WRITTEN TASKS
• 1. Copy the stretch of the Cyberpunk 2077 review from "That includes things" through "some pleasant surprises." word for word.
• 2. Write the next part of the Cyberpunk 2077 review, picking up after its final sentence.

GIVEN TEXT
++++++++++

That includes things like becoming needlessly excited over upcoming games. I’ll check out a trailer and maybe get a little hopeful, but that’s about it, particularly if I know the game in question isn’t coming out for years in advance. That’s probably why I haven’t freaked out over Cyberpunk 2077, the latest action-RPG from The Witcher developers CD Projekt RED. It’s hard to be disappointed by something you had no expectations for, after all. On the contrary, it’s pretty easy to find some pleasant surprises.

V’s having a bad day. Well, week, maybe. We might even go with month. See, our boy or girl was living their normal life when things went downhill for them. In order to pay for a place to sleep and stuff to eat, they had to start living the life of an edgerunner – a mercenary willing to take pretty much any job for any reason. It pays alright, but it’s dangerous work, so many edgerunners keep their eyes open for a big heist that just might lift them out of the bottom rung of Night City’s ladder. V discovers just that…but sometimes the price you pay to reach the top might be a bit too much.

Here it is, folks! The latest RPG sensation from RPG sensationalists CD Projekt RED! You’ve spent the past year or two being told what to think, how to feel and when you should get angry regarding this game, but what’s really going on here? Well…put simply, what you’re getting here is a pretty buggy take on GTA through futuristic lenses with some light RPG elements. It’s a perfectly acceptable adventure that’s not going to redefine the gaming landscape as one might have expected, but it’s absolutely worth the time and money you might spend on it.

V’s adventure mixes up elements of both RPGs and first-person shooters. You’ve got levels to gain, stats to upgrade, skills to improve and perks to purchase you proceed along the way, not to mention there’s a wide variety of gear to check out. You can take various approaches to solving situations based on the stats, gear and cybernetic implants you use – the latter are essentially accessories set into a separate array of gear slots from your usual equipment. A character with high Body stats can bust down doors and intimidate others, for instance, while an Intelligent character is good at hacking and can subvert enemies’ cybernetics to their advantage.

Your weapon choices include firearms of various flavors, melee weapons, implanted gear like a set of arm-blades and a monomolecular whip, a few grenades and some hacking techniques. You’re bound to find something you like.

In practice, though, the situations offered by Cyberpunk 2077 basically boil down to “kill all these guys and get the thing.” There’s a splash of “also, don’t be seen if you can avoid it and we might offer a little bonus” here and there, as well, but in terms of actual gameplay your stats largely amount to how you’d like to go about killing everything in sight. On higher difficulties you’ll probably get a bit more use out of stealth, since enemies are spongier and you’ll want the instant kills offered by being a cyber-ninja, and hacking becomes a little more impressive when you get the ability to just pop your foes’ brains.

++++++++++

COLLECTED MATERIAL
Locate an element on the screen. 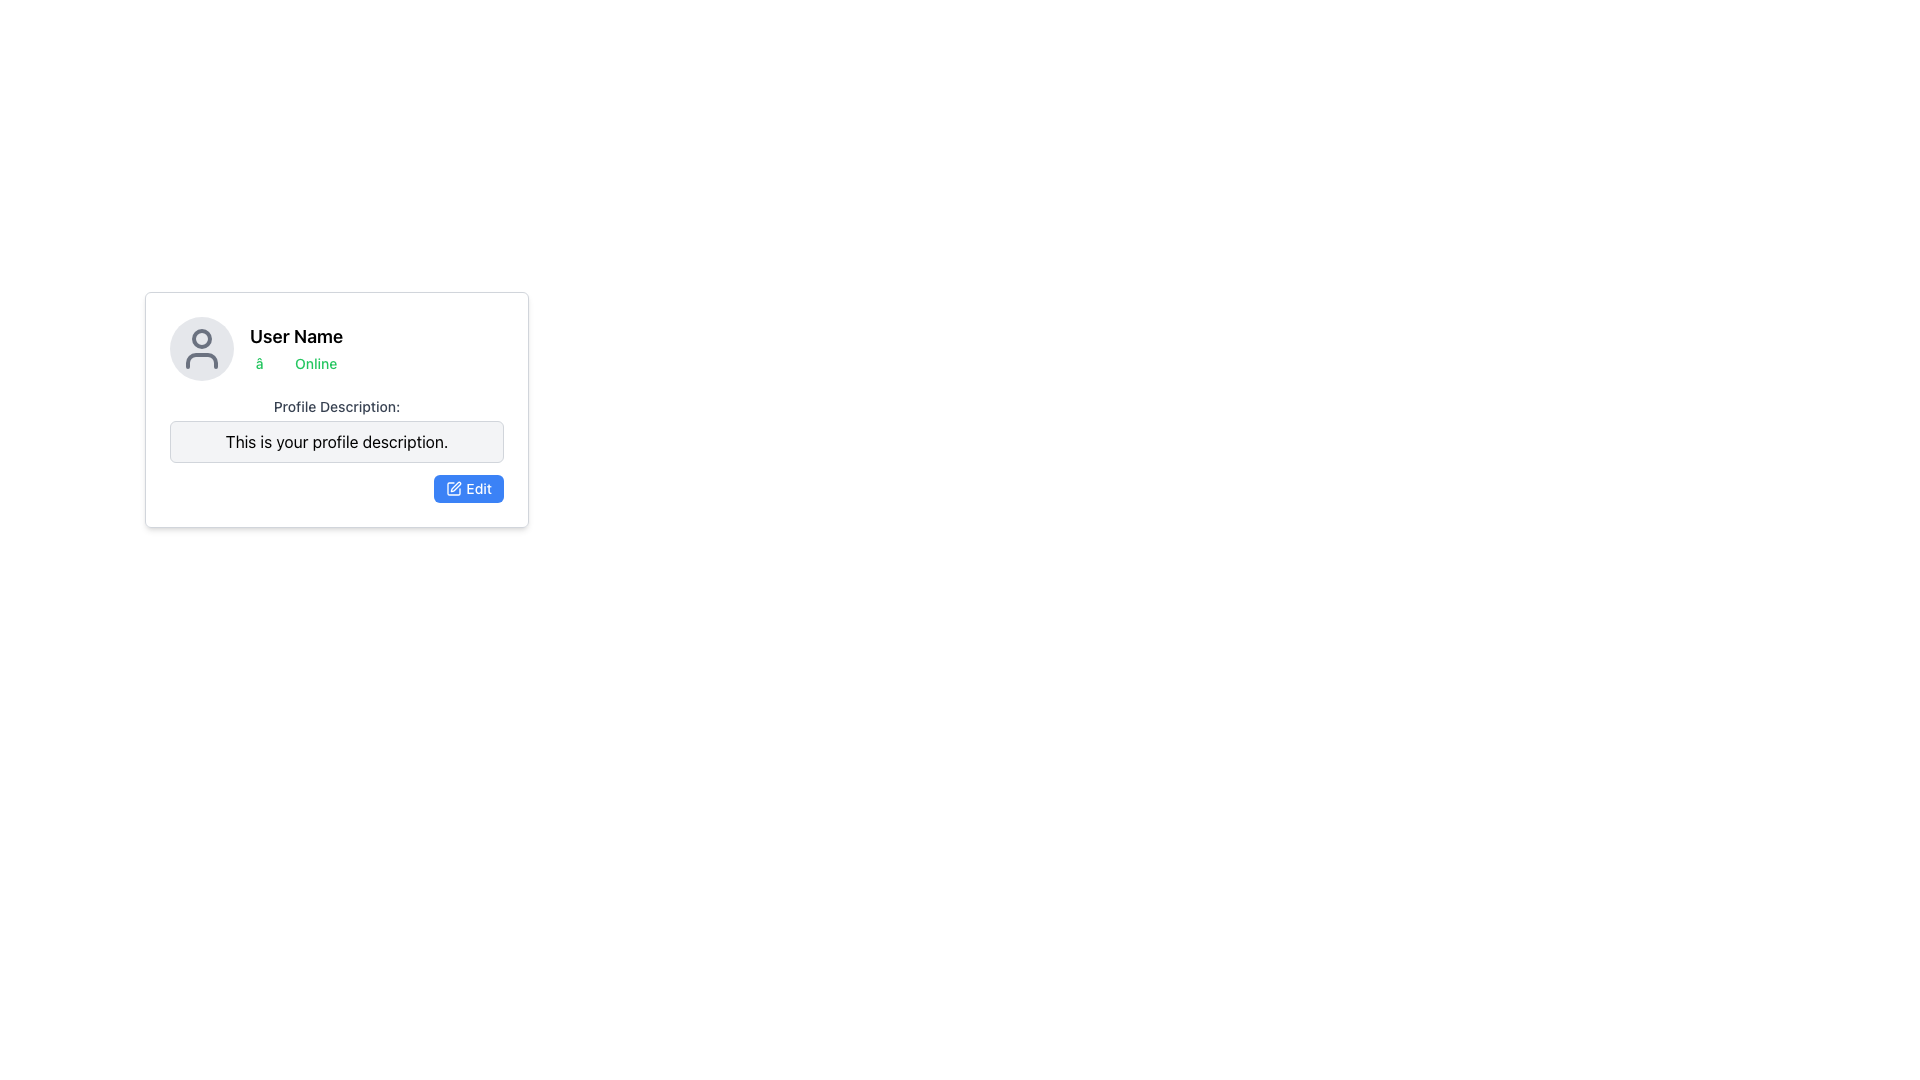 The height and width of the screenshot is (1080, 1920). the 'User Name' text label that is displayed in a larger bold font, positioned above the status indicator 'Online' within the user profile card is located at coordinates (295, 335).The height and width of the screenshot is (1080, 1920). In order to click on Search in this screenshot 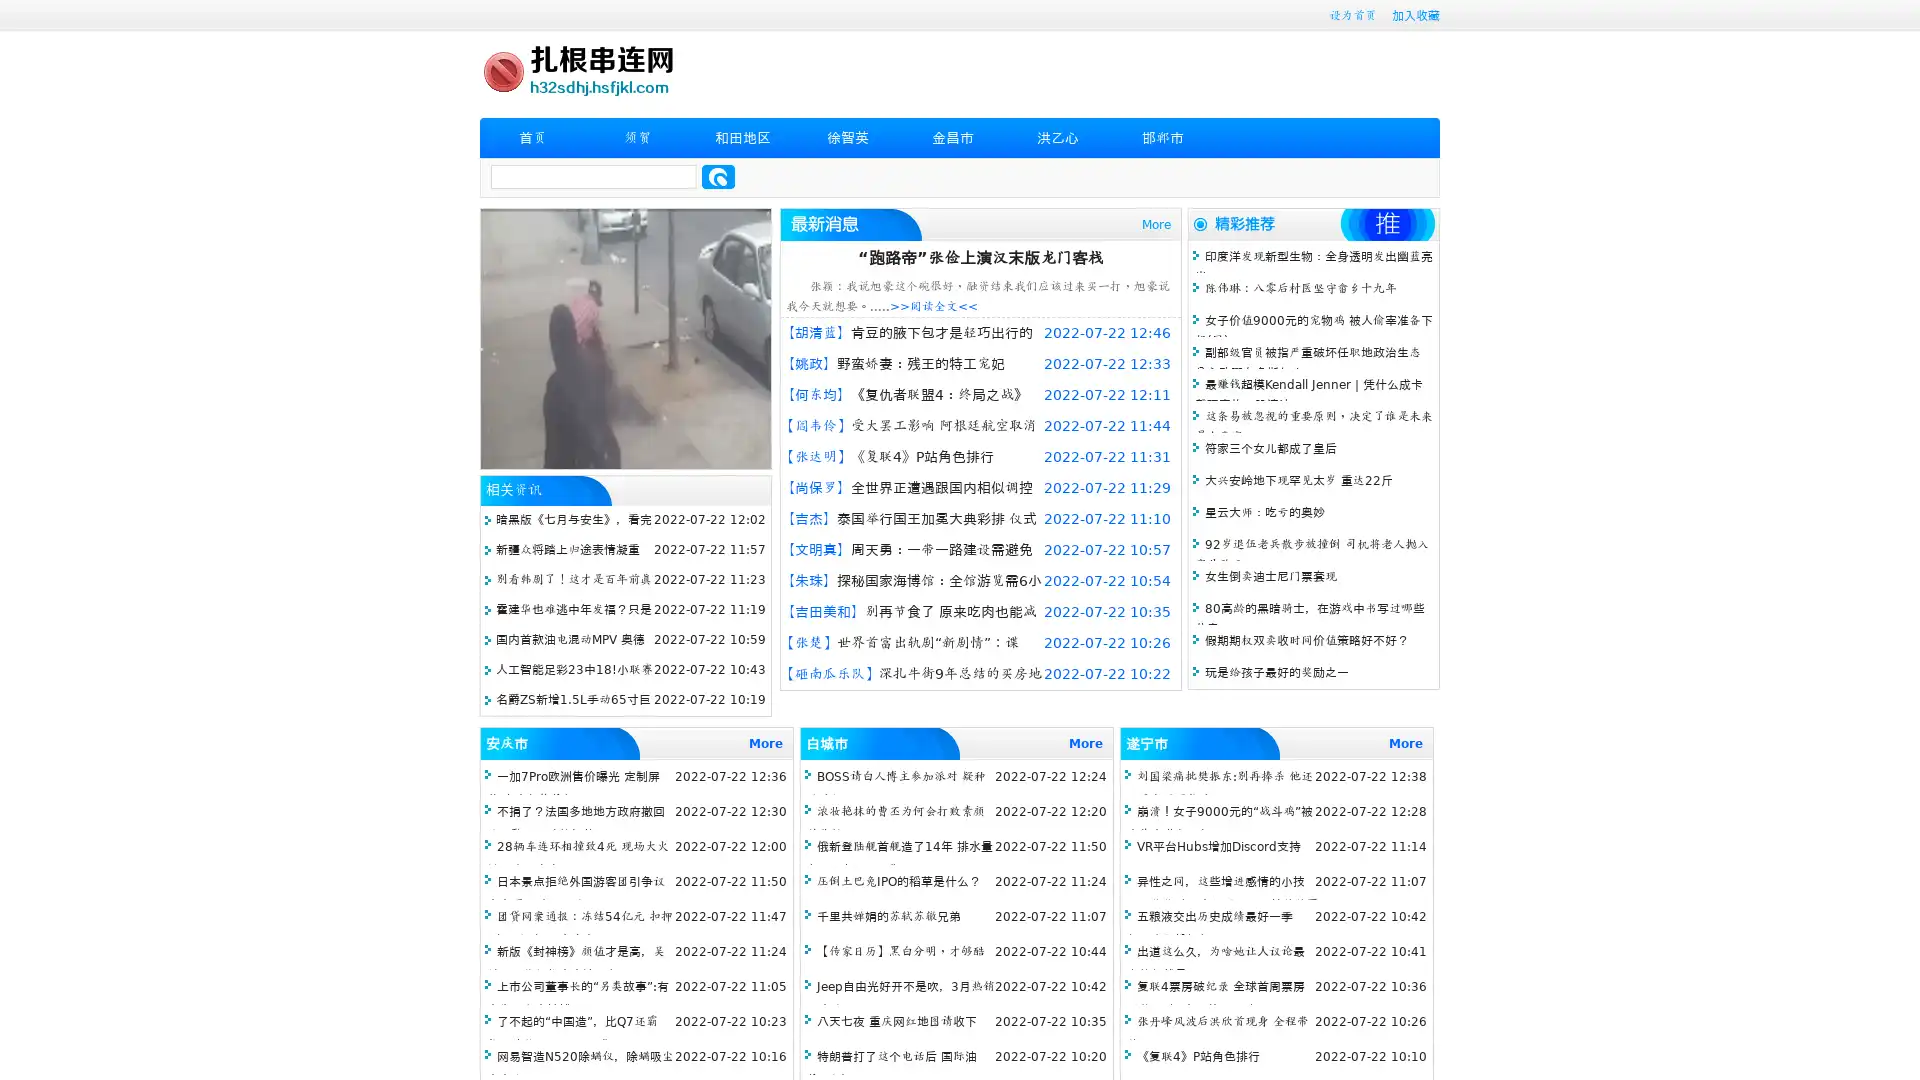, I will do `click(718, 176)`.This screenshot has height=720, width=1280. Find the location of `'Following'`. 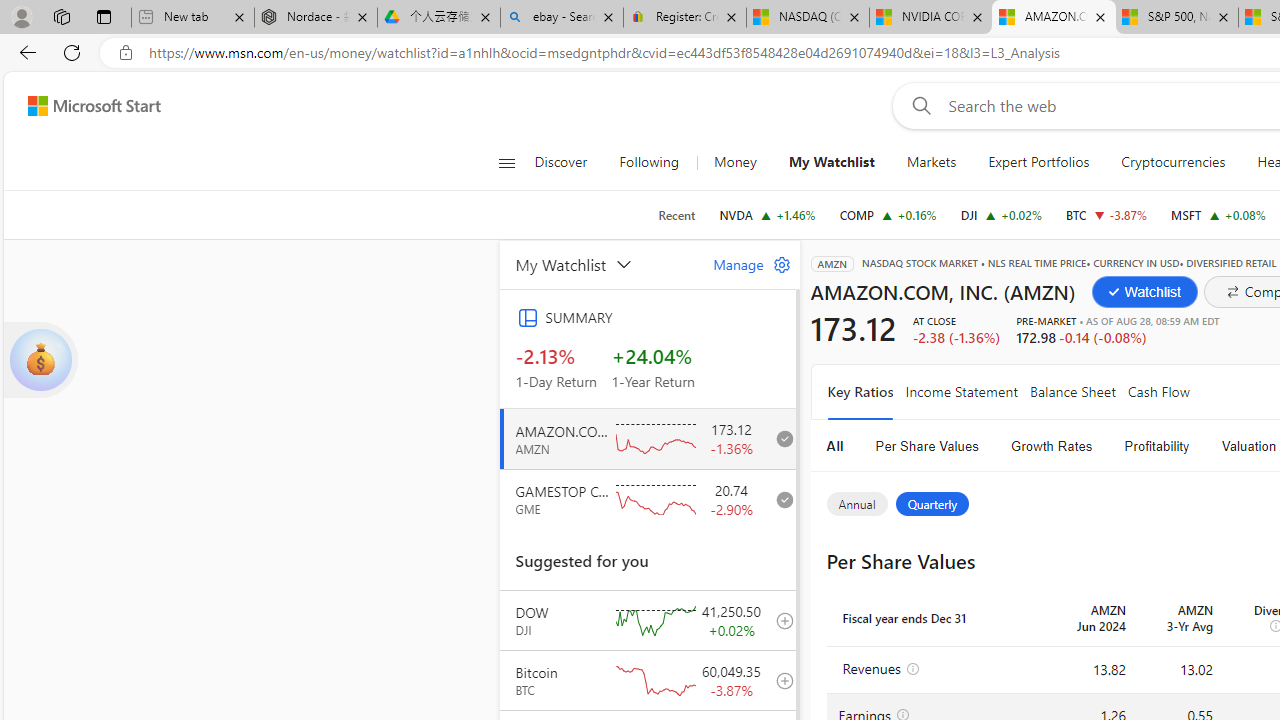

'Following' is located at coordinates (648, 162).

++++++++++

ANSWER SET
• 1.
That includes things like becoming needlessly excited over upcoming games. I’ll check out a trailer and maybe get a little hopeful, but that’s about it, particularly if I know the game in question isn’t coming out for years in advance. That’s probably why I haven’t freaked out over Cyberpunk 2077, the latest action-RPG from The Witcher developers CD Projekt RED. It’s hard to be disappointed by something you had no expectations for, after all. On the contrary, it’s pretty easy to find some pleasant surprises.

• 2.
Additionally, your combat options aren’t necessarily equal to one another, with cybernetic melee implants being absurdly powerful in comparison to many other options, especially when combined with hacking. Still, depending on your patience, pretty much every option can work, and it’s nice that the game’s environments are designed to allow essentially every character build to excel in its own way – which can be a good or a bad thing, since it ends up feeling like every character can accomplish everything, just in different ways.

Cyberpunk 2077’s plot and presentation, meanwhile, are pretty exceptional. It’s just as dark as you’d expect from a cybernetic dystopia sort of story and the game does a fantastic job of selling just that. The prominent placement of Keanu Reeves as what is essentially the game’s lead character certainly doesn’t hurt. Further, the ability to make decisions with some degree of ramification on future events is nice. There’s some significant swerves in how the plot works out at times based on your character’s decisions. It’s a nice touch.

It’s worth noting that this has a cost of its own: Cyberpunk 2077’s plot is very short and the game can probably be cleared, at least technically, over the course of a weekend. You can expect 8-10 hours out of the main story. If you go straight for story quests and aim to get the job done, such as it is, you can probably manage to complete this game in about eight to ten hours, though if you can deal with the similarity of Cyberpunk’s sidequests to one another you could probably get several times’ that out of a completionist run.

There’s a fair chance you’ll miss out on quite a bit of content if you do this, however, and there are several endings if you want to play through the last parts of the game a few more times. But Cyberpunk’s length pales in comparison to that of the legendary Witcher 3. That’s not to say it’s a bad game, of course, but it’ll definitely be done in a weekend rather than a week. Be prepared with something else to play.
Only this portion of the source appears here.